What about the KIRO app on the phone? In fact, I bet if someone had that app and a VPN to make it look like they were in Seattle …

I had a car that still had the am - 8 track tape player in it =) [1974 Opel 1900 2 door sedan in powder blue. This was in 2012] No tapes, but if I had some I could have played them =)

I can’t find MLB on Sirius XM anymore. When it was available, it was a royal pain, as they shuffled the stations every day, and you had to scroll through about a dozen stations to find your game. I tried streaming the Mariners, but the local sports station streams everything except the Mariners, due to some MLB rule. So, I’d probably have to get an MLB app or something. What actually happens is I miss out on the game and watch it on DVR when I get home.

Because the incremental cost is almost zero to provide a traditional service to the millions of people who DO use it. In the US, NPR has a handful of AM stations; in Canada, CBC Radio has many, some of them operating at high power on reserved Class A Clear-channel frequencies that gives them a long range.

AM is also the traditional home of specialty niche broadcasting. Though a lot of it, like “talk radio”, is religious and political claptrap, there are also sports radio stations and specialty music and information stations. Do you think “almost no one” listens to any of this?

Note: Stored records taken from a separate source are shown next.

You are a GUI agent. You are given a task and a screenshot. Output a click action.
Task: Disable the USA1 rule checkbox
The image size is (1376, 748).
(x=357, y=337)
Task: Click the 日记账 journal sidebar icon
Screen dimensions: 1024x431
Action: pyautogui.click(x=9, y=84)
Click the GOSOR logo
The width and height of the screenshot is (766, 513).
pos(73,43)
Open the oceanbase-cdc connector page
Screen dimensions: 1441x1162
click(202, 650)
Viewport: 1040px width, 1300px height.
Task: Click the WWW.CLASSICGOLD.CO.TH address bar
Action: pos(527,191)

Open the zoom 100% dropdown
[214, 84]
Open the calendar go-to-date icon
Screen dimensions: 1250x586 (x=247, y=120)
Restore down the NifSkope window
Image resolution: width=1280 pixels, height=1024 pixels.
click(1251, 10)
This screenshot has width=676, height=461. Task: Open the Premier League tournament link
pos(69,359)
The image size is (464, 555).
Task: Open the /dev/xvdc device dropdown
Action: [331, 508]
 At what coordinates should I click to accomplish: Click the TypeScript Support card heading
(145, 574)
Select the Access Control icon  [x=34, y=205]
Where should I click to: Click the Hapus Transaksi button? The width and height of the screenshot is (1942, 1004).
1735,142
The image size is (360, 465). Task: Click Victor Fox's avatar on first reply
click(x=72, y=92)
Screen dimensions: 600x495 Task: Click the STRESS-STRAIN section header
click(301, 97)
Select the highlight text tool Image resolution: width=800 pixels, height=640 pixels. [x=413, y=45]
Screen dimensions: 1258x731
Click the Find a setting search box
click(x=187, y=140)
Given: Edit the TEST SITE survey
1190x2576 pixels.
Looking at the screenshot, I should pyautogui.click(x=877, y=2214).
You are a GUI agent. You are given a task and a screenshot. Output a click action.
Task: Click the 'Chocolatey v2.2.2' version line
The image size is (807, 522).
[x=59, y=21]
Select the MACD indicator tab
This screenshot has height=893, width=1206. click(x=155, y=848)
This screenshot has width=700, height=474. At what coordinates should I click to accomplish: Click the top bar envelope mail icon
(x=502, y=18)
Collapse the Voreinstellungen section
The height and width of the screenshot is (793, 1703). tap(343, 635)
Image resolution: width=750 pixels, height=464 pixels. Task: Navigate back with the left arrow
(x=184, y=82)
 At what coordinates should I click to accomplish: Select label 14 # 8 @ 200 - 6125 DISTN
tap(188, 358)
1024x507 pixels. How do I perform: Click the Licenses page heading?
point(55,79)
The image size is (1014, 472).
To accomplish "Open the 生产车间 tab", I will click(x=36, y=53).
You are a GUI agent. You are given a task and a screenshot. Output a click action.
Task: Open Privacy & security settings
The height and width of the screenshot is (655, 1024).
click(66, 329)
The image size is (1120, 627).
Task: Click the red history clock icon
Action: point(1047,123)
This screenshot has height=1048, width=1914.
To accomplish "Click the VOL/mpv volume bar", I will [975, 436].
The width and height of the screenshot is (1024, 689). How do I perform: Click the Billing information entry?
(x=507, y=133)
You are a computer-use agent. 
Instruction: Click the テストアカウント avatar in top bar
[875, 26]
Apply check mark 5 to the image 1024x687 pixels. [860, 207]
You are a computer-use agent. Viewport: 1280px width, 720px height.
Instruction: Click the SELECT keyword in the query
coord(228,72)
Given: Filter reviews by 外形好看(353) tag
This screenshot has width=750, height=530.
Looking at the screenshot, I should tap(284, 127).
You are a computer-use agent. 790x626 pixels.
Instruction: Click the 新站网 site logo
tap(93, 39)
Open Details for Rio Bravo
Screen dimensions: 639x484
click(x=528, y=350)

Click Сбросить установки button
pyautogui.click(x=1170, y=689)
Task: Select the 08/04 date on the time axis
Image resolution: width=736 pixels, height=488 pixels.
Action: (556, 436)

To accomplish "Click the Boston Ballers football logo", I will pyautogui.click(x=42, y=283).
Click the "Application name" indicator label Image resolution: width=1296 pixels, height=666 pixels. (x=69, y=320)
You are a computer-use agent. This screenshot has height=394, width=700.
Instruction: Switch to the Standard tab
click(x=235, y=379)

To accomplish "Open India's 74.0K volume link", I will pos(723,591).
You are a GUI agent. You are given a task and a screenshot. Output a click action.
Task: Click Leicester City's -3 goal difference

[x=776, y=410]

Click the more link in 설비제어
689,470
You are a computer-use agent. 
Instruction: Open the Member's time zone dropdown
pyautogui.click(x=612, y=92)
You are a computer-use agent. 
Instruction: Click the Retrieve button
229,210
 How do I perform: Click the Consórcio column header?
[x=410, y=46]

There isn’t room for everyone on the FM spectrum, and many people don’t have access to fancy-pants stuff like satellite radio and cellular internet. Even if they did, you’d be asking these folks to pay hundreds of dollars for a device that might pose an incremental cost of a dollar to car manufacturers, with no guarantee that they’d get what they want anyway since many AM stations would just go out of business.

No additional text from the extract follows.